Benefits of Data Prep Connectors¶
Straightforward data access for business users¶
Accessing data on disparate systems isn’t very complicated for coders—most databases, file stores, and web services have well-developed, code-friendly interfaces that adhere to industry standards.
Data integration is hard for non-coding users¶
DataRobot has tackled this problem and has opened up as many data sources as possible to non-coding users of DataRobot Data Prep. Our goal is that a business analyst (non-coding user) can access any data in the organization they are authorized to use.
Browsing vs. Querying¶
One core aspect of enabling non-coding users is the browsing interface. Where other data prep or ETL solutions rely on SQL queries, every data source in Data Prep can be browsed and data can be imported with clicks.
Control and Governance¶
The business environment is significantly more fluid than IT infrastructure typically accommodates, but still, certain people should only have access to certain information and should only be able to send that information to certain places. The Connector framework allows large and complex organizations to ensure users can access only the information granted to them and can be configured simply for smaller organizations where speed and self-service are a priority.
Setup of Data Prep Connectors¶
Three Layers of Configuration¶
When setting up a Connector, there are three hierarchical levels of configuration, from highest to lowest: “Connector,” “Data Source,” and “Session.” If a field is filled out at a higher level, it won’t need to be filled out again downstream. Some fields may be alterable at a later stage, but that varies greatly across the Connectors.
Connector configuration¶
This level is typically created and managed by an Admin or IT and it exists to:
- Make a given Connector available to specific groups of users.
- Allow an administrator to enter information that users won’t know and/or that will be the same across all users/data sources that rely on the Connector Config.
- It also allows an Admin to keep sensitive information secure from users who shouldn’t have access, e.g. an SSH Key.
Data Source configuration¶
This level is typically created and managed by either individual users or admins, depending on how access to the source system data is being managed and it exists to:
- Contain all persistent configuration not already captured at the Connector Config level.
- Typically, this includes everything except for user credentials supplied at runtime for a shared Data Source Config.
Session configuration¶
This level is almost exclusively managed by individual users or ignored if not required and it exists to:
- Capture information at runtime of import/export.
- Typically, this is limited to user credentials.
Sharing controls¶
- Connector & Data Source Configs can be shared with groups within your tenant.

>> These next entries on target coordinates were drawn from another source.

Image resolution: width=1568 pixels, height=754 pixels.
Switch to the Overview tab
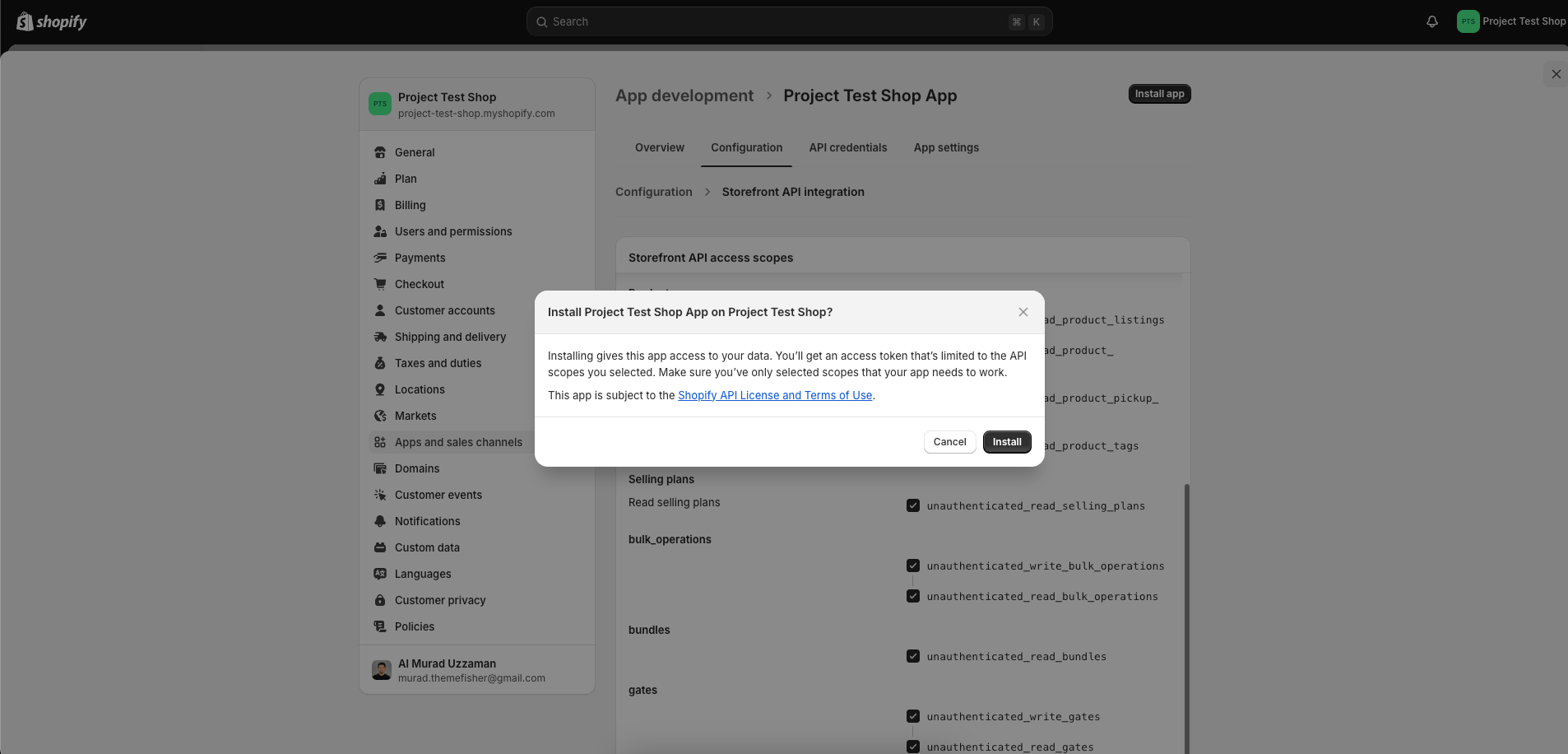pyautogui.click(x=659, y=147)
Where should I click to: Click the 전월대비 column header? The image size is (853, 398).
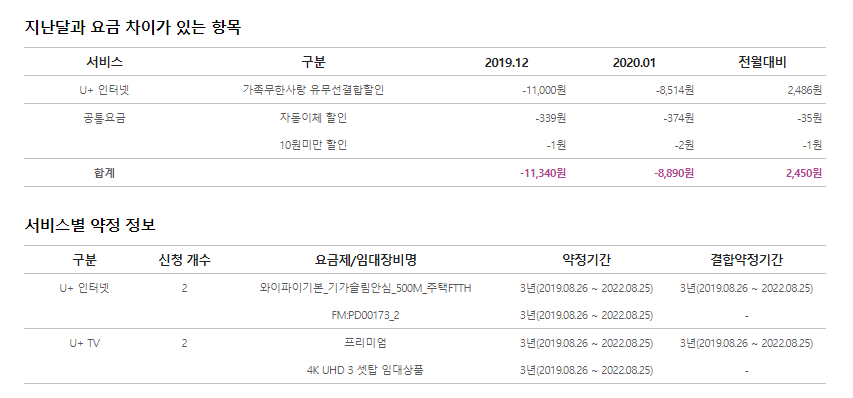click(x=762, y=62)
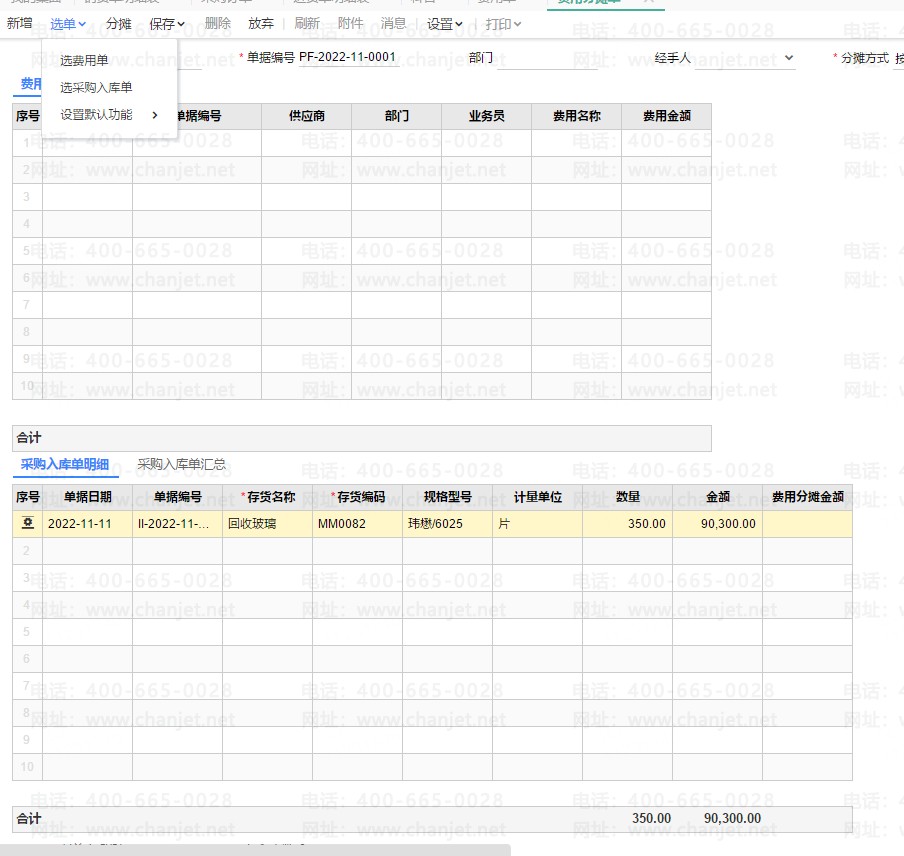This screenshot has width=904, height=856.
Task: Expand the 设置 toolbar dropdown
Action: coord(444,24)
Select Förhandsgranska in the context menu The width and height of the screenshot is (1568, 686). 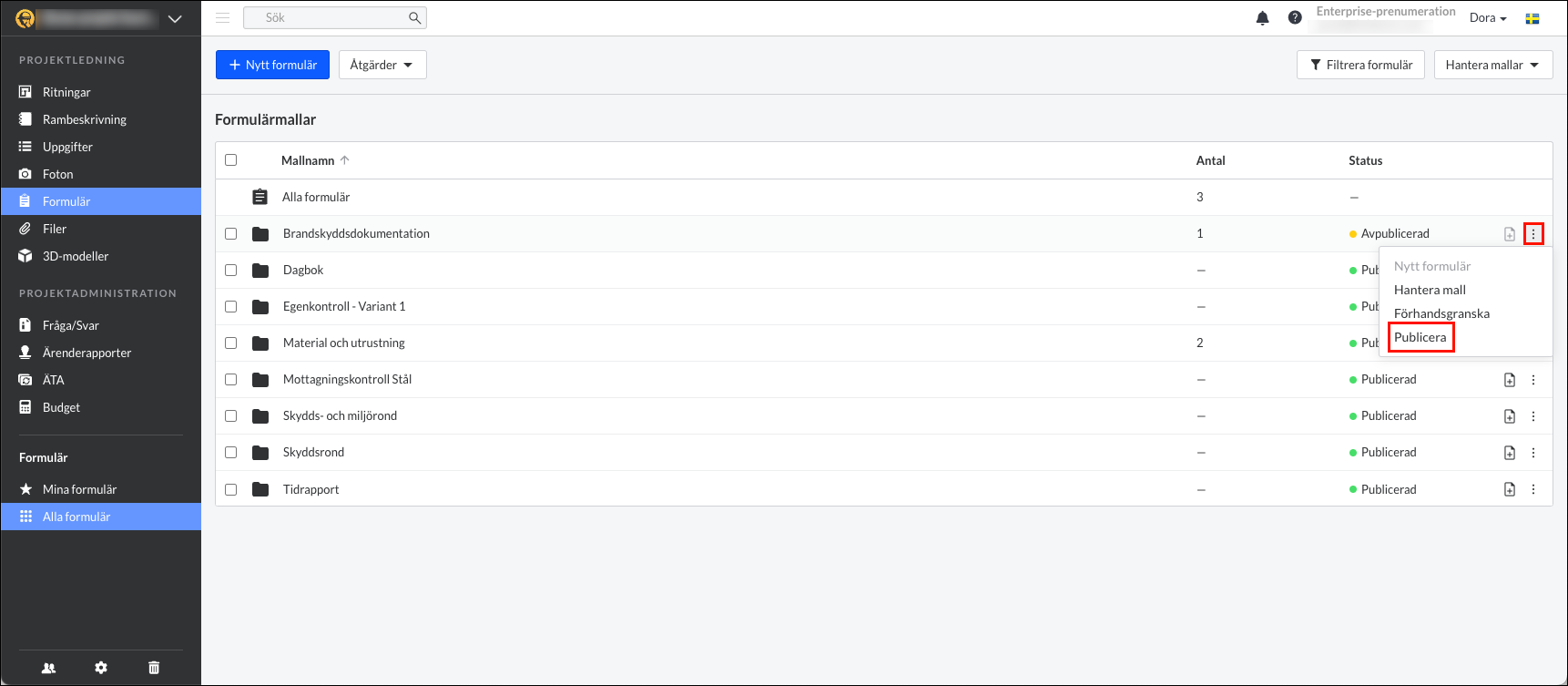click(1441, 313)
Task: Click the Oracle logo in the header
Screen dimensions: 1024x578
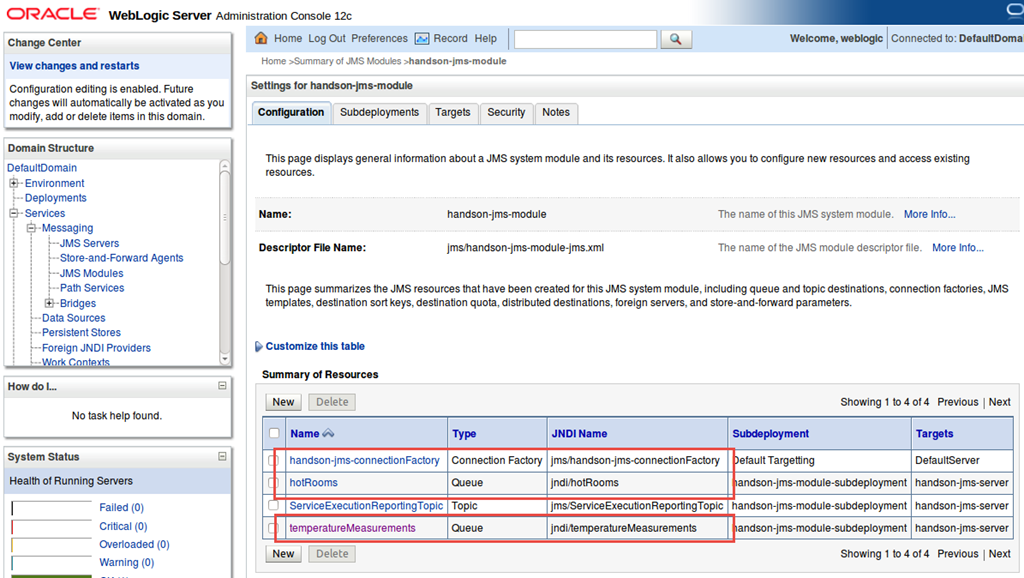Action: (x=51, y=14)
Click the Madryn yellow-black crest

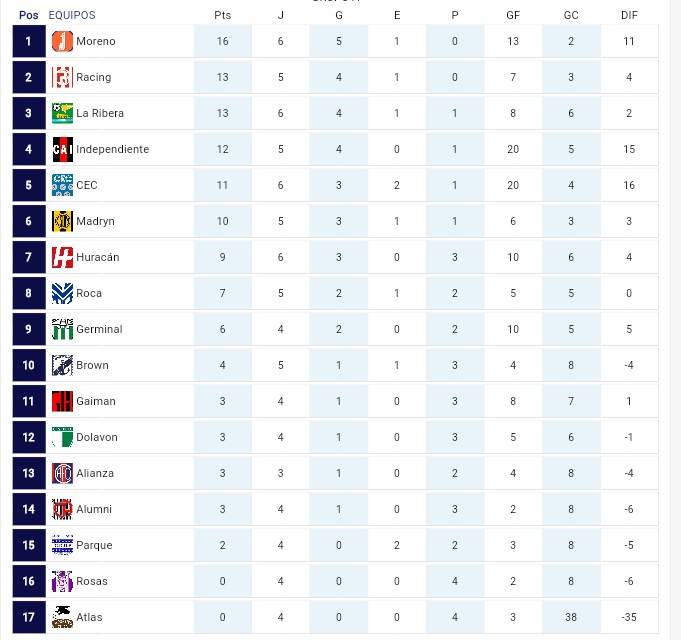tap(62, 221)
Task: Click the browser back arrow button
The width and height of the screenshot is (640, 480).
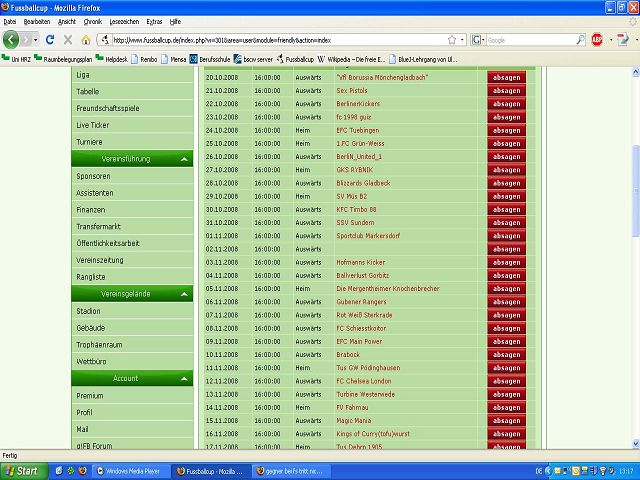Action: click(12, 40)
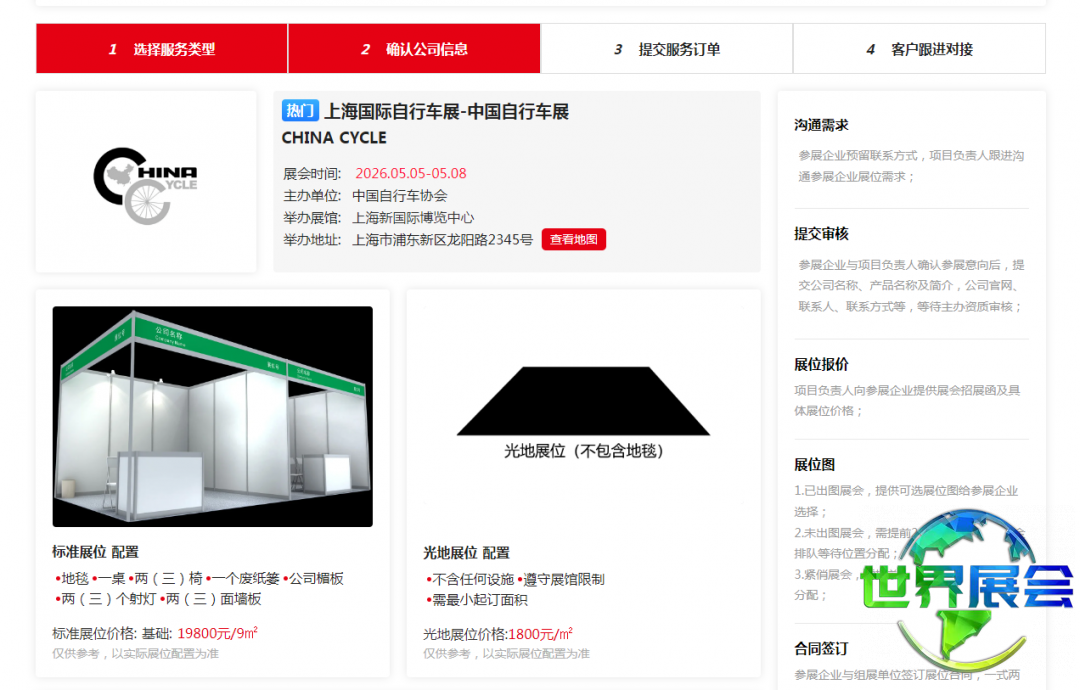This screenshot has height=690, width=1080.
Task: Click the exhibition date 2026.05.05-05.08
Action: 411,174
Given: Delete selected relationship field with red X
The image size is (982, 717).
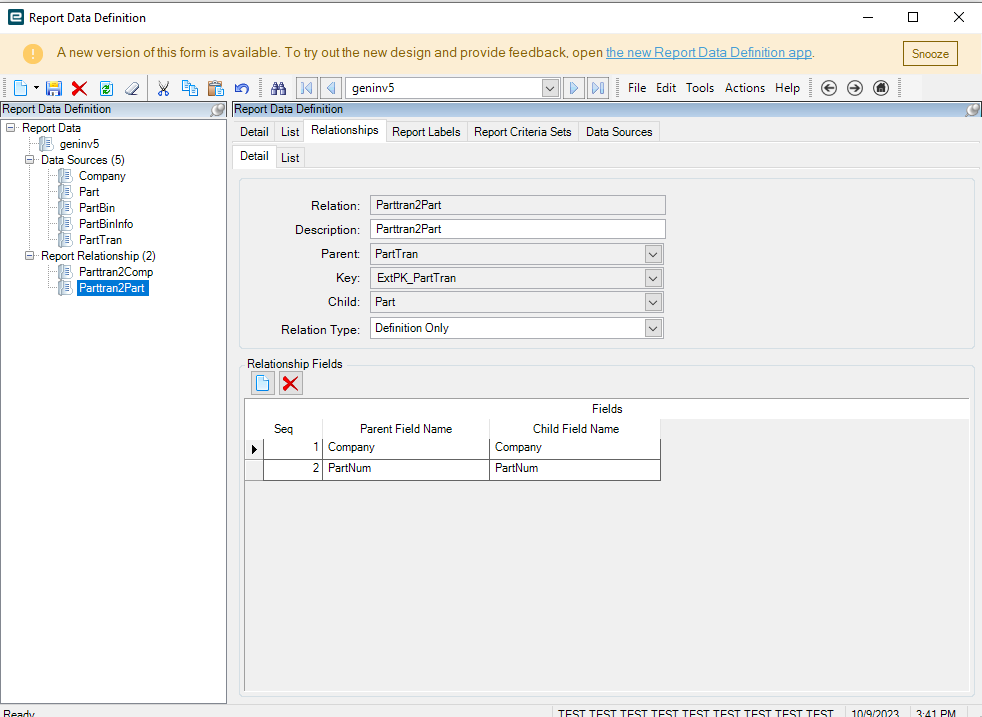Looking at the screenshot, I should coord(290,383).
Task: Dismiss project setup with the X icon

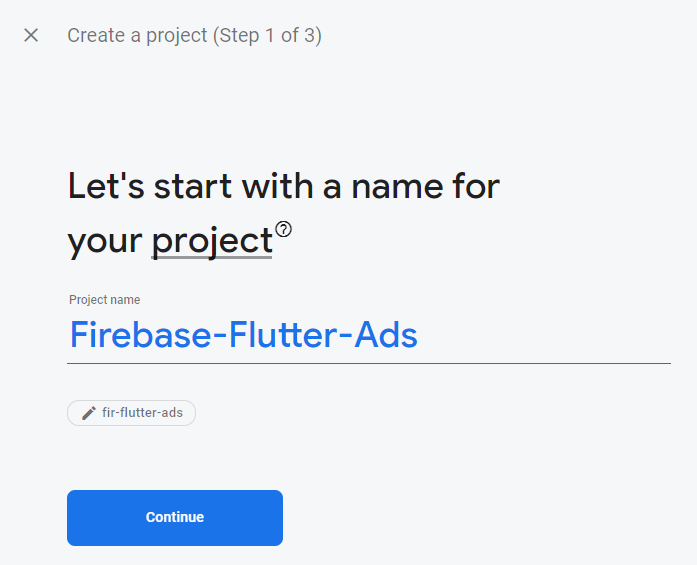Action: pos(31,35)
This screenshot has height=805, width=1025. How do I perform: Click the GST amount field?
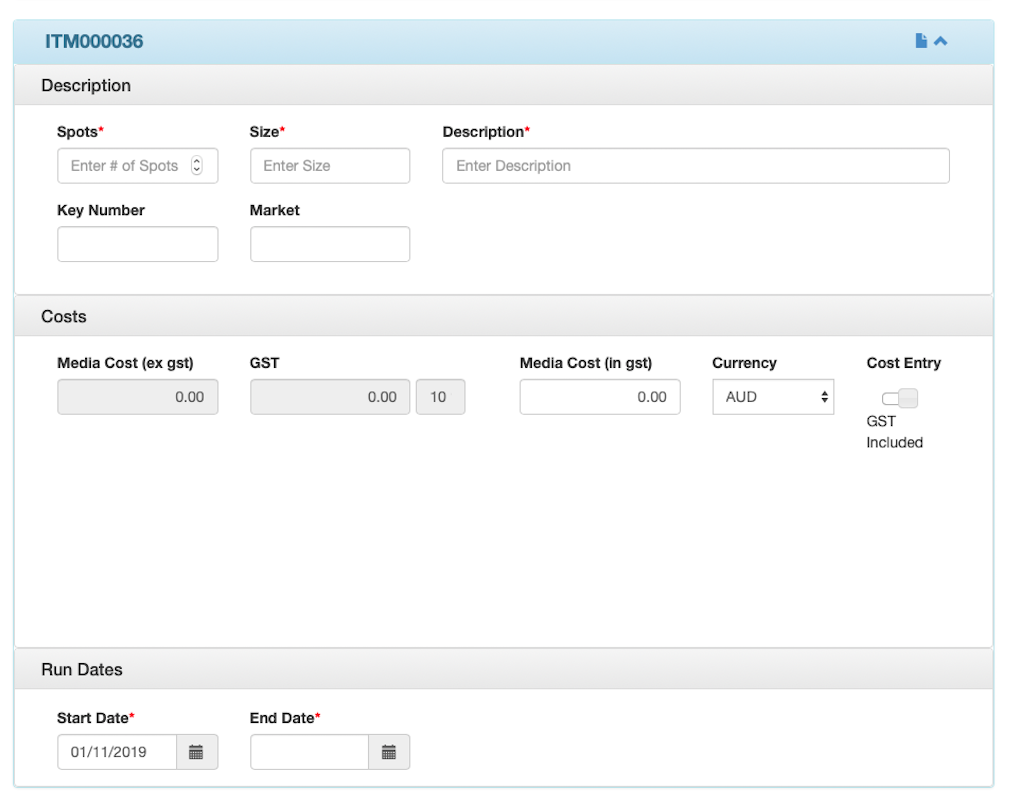(x=330, y=397)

- These sharing controls also allow you to specify if members of the specified groups can Read, Update, or Delete the configuration and whether the users may perform imports and/or exports with the configuration.
Example Setups¶
The following are a few examples of business situations and how the Connector Framework can be set up to accommodate the needs of each team.
Example 1:¶
Business Situation¶
IT-managed SFTP Server authenticated by “SSH Key with Passphrase” where the key and passphrase are held by IT and several teams will need access to different directories.
Setup¶
- Connector Config
- IT will create one Connector Config and fill out SFTP Host & Port, SSH Key & Passphrase.
- Sharing: None
- Data Source Config
- Create a new Data Source for each team, specify the appropriate Root Directory.
- Sharing: Share each fully-configured Data Source as Read-only with the corresponding team and allow imports & exports if appropriate.
- Session Config
- N/A
Benefits of this approach¶
- If the credentials change, they only need to be managed in one place.
- IT can manage credentials and keep them private from users.
- Each team has the access they need without having to manage access control on the data source itself.
Example 2¶
Business Situation¶
Admin managed Salesforce Org where each user should access only the information they have permissions for in Salesforce and each user will need to run automation jobs within Data Prep.
Setup¶
- Connector Config
- The Salesforce Admin will create one Connector Config and fill out all relevant information except for User & Password.
- Sharing: Share this Config with each relevant group as Read-only.
- Data Source Config
- Each user should create their own Data Source config and fill out just their credentials so their setup persists and can be used in automation jobs.
- Sharing: None
- Session Config
- N/A
Benefits of this approach¶
- Admin level setup is completed by the admin and each user must only enter their username and password, the information they should have readily available.
- Each user’s authorization is managed in Salesforce.